▶ _TASK OBJECTIVE_
Count how many lines hold "agent" in the records, and respond with that number by itself.

▶ _Stored records_
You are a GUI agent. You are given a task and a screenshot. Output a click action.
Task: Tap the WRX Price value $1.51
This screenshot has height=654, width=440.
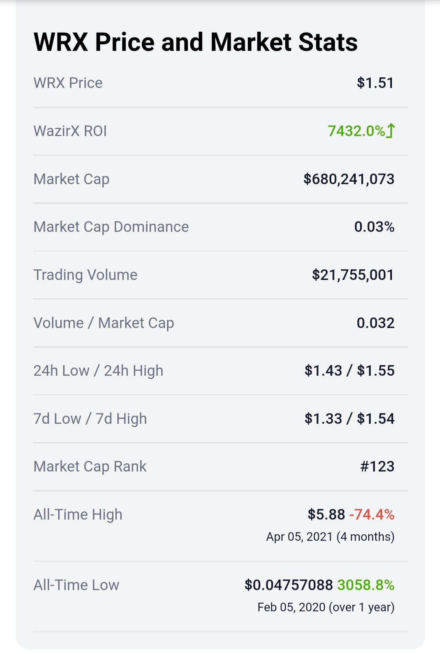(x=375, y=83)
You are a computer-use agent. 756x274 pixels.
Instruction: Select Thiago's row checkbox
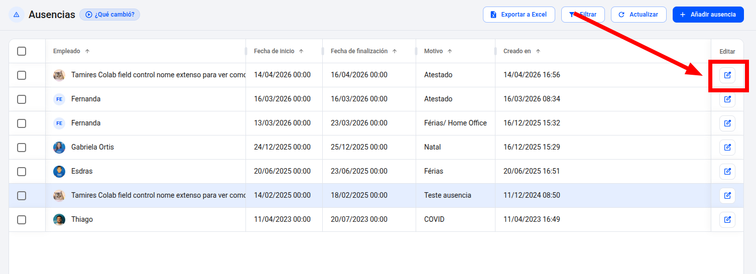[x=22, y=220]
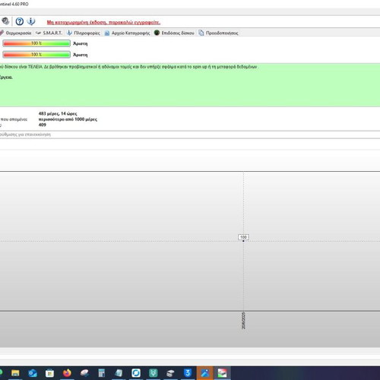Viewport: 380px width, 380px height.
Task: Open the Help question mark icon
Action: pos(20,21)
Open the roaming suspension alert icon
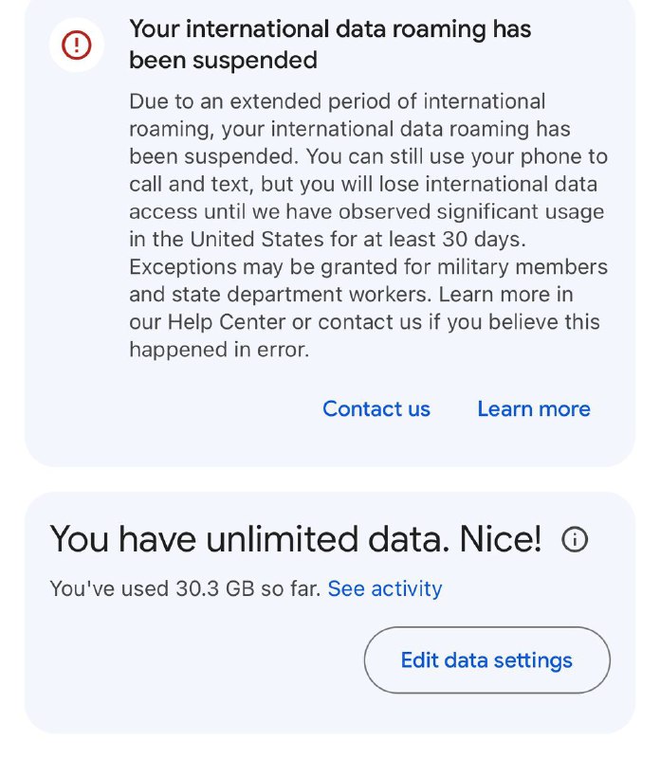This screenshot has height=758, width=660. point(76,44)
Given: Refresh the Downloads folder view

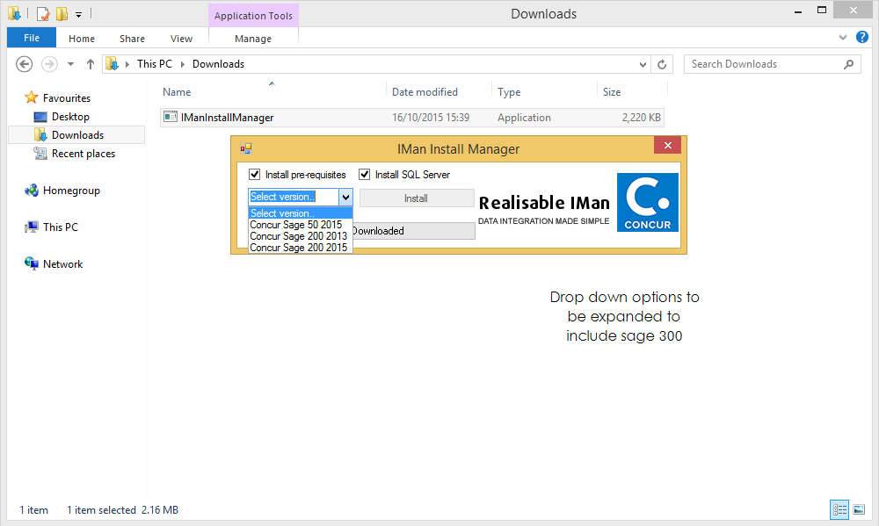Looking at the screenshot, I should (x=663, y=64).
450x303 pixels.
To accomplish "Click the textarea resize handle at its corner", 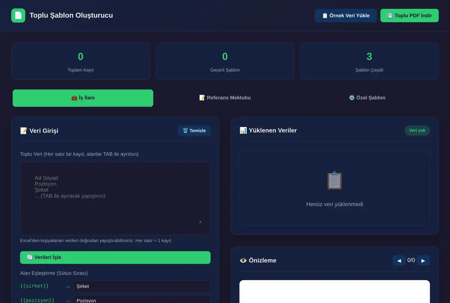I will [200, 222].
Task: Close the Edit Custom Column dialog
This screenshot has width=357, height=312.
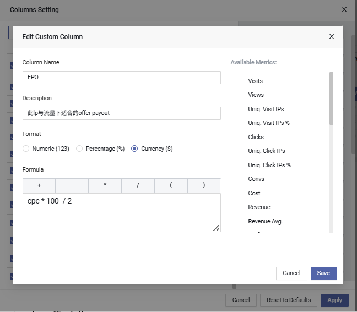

▶ _RESPONSE_
2